For the past year or so, Tin HIFI has won the heart of many a headphone enthusiast with their dual-dynamic earphones like the T2 and T2 Pro. Many people have raved about the natural, engaging sound and reasonable prices of these IEMs, but some also complained about the thinness of the cable and a lack of deep bass tones.
It seems like this is what they had in mind when they released the $69 T3, a model that improves upon their previous IEMs by using a new hybrid Balanced Armature + Dynamic driver setup for enhanced clarity and separation, along with including a thicker, herringbone braided, 1.25m 5N 8 core oxygen-free copper Silver-Plated cable which is excellent for the price point. I thank Linsoul Audio for sending out the T3 in exchange for my honest opinion.
Build & Features
The T3 comes in a pretty elaborate package for a sub $100 IEM. They showcase the brushed metal earpieces through cutouts in the white outer packaging, and upon opening that, out slides a blue and white foldout box that cradles the earphones like jewelry. Inside the box, along with the earpieces, you get the cable as mentioned above, instructions, two different types of Silicone ear tips, and a set of foam ear tips. I like this package, but I wish they also included a carrying case, or at least a drawstring bag. But as you will see, this is not the end of the world.
The braided MMCX cable is probably the best cable I’ve seen packed in with such an inexpensive pair of earphones. It’s very thick, which keeps it from tangling so much, and the preformed loops that go over the ear are firm enough to keep the buds in your ear but pliable enough to slip over the top of your ears with little effort. To me, the fit is supremely comfortable. The only caveat is you have to wear the cable over the ear; it is not designed to wear straight down.
The cable also looks cool, starting with the beautiful golden color, the ornamental metal y-split embossed with the company logo, and the round transparent plastic bead slider. The heavy-duty 3.5mm plug is also fancy looking, inlaid with a silver carbon-fiber pattern.
The earpieces are solidly built, made entirely out of CNC-machined metal. Each housing is double-vented to provide a wide soundstage, and they both contain a Knowles Balanced Armature driver along with a PU+PEK Dynamic diaphragm for what they call a pure, accurate sound. After listening to them for a few weeks now, I cannot disagree.
For my sound tests, I plugged the T3 into my LG40 with the ESS Sabre Quad DAC engaged and fired up some tracks from the TIDAL Android App. Tin HIFI describes the sound as having “sibilant-free high frequency, great bass performance while still providing accurate sounding midrange,” which sounds like they are aiming for a tonally balanced sound signature.
When I read this, I became excited, because I love balanced earphones, and I love a sweet midrange. If the midrange isn’t right, I won’t be able to listen to a pair of earphones for very long. A nice midrange and open soundstage are what I put the highest priority on when evaluating the sound of IEMs.

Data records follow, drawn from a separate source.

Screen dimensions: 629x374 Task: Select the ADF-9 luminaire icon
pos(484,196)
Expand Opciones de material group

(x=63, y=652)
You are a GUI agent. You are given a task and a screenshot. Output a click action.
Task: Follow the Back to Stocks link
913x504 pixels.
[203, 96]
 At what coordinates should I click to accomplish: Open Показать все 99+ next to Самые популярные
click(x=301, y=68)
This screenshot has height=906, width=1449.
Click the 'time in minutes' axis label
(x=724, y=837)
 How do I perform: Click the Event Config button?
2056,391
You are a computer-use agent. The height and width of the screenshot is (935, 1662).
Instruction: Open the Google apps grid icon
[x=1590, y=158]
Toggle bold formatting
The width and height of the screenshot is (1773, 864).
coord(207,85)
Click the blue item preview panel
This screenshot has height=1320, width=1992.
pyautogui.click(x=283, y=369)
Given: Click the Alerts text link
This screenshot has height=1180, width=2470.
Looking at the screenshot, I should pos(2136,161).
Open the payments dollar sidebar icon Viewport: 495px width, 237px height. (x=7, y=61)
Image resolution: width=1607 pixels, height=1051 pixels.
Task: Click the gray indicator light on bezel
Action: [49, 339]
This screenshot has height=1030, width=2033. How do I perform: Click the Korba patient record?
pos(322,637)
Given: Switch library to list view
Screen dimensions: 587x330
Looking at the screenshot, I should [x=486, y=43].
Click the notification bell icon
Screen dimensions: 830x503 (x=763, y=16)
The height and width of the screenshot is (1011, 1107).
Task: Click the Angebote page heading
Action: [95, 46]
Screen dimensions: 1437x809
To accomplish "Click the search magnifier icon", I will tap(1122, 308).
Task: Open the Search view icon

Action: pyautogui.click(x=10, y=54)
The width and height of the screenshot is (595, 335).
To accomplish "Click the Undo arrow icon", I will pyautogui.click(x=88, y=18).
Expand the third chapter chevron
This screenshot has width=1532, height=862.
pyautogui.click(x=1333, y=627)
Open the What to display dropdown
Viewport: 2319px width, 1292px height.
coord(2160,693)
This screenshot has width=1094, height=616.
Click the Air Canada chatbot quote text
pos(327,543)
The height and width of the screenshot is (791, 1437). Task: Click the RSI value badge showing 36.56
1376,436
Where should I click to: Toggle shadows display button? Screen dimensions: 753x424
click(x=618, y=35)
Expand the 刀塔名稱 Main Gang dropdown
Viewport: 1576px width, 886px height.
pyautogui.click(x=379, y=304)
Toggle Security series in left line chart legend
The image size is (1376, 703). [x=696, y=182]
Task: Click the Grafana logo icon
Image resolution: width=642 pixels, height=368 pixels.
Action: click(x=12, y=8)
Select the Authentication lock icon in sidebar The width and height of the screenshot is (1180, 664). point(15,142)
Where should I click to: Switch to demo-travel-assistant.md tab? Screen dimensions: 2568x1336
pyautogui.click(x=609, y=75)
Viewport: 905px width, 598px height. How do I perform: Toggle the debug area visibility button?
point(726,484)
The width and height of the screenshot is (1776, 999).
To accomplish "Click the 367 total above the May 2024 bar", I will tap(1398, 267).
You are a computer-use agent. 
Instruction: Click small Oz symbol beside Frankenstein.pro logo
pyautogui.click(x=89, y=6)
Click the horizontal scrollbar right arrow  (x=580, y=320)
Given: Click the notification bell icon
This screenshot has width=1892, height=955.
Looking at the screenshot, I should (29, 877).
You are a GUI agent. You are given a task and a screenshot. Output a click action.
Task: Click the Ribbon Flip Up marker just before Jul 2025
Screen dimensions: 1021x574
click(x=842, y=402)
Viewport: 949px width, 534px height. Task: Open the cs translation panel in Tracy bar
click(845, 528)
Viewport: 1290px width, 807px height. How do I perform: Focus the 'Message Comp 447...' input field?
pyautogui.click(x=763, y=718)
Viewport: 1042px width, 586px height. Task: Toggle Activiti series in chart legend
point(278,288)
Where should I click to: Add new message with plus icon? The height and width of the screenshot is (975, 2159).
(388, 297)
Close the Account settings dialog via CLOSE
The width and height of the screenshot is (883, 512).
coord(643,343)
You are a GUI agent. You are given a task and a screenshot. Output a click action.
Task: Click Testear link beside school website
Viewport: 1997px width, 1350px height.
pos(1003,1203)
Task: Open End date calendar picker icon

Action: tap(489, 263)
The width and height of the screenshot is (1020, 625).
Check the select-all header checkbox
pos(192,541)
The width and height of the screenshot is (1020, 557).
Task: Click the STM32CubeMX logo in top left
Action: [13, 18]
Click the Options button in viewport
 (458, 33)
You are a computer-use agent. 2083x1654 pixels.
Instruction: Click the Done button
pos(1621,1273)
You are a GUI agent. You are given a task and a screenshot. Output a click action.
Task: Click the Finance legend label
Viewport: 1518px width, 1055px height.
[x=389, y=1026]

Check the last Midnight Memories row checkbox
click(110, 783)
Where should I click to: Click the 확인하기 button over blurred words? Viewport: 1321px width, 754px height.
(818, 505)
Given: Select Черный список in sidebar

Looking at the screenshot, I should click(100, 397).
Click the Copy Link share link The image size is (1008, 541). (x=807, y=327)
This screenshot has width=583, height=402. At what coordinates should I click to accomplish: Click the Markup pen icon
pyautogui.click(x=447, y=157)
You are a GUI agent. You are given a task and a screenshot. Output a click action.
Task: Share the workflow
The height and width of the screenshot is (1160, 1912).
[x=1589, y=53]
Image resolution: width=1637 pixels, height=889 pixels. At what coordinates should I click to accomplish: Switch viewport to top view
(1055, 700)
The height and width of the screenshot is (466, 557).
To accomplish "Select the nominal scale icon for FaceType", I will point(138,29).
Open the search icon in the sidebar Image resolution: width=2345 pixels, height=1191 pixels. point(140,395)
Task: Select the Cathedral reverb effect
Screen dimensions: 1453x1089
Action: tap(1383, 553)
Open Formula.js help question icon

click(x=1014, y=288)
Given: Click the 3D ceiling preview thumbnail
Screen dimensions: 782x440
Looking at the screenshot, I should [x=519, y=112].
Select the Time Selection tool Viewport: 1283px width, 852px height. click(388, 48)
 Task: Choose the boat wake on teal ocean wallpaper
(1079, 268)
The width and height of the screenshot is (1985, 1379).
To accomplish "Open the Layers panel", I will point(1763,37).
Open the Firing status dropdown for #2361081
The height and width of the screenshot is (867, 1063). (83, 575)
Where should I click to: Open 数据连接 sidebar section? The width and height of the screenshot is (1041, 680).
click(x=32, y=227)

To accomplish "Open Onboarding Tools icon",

When listening to “American Dream” by J.S. Ondara, the T3 was a revelation; I really couldn’t believe they cost less than $100. The cascading layers of sound were captivating, and while there was a tad bit of brightness up top, there was no annoying sibilance. The music was wide open, instruments were vivid and lifelike, and the imaging was hyper-focused. The depth of the soundstage was remarkable. I also loved how they reproduced the timbre of strings and vocals so naturally. I was impressed.
Next, I listened to “Touch” by Daft Punk, and again, the instrumental timbre was quite convincing. The piano solo at the beginning was a thing of beauty, with the T3 skillfully reproducing the percussive strikes of the hammers inside. The midrange on these things was superb, and the separation of instruments was eye-opening.
For a test of the bass, I cued up “Motion” by Emotional Oranges, and reveled in the deep rhythmic bass, that blended so well with mids and highs. Everything was so crisp, without any bass bloat or bleed.
If it sounds like I’m gushing over these earphones, it’s because I am. While some may complain about a little brightness up top on some songs, the balanced, resolving, nature of their presentation is far more refined than it has any business being for $69. Combine that with the excellent build quality plus comfort, and you have a clear winner here. I don’t know of any other earphone I would recommend for critical listening at this price point. Highly Recommended.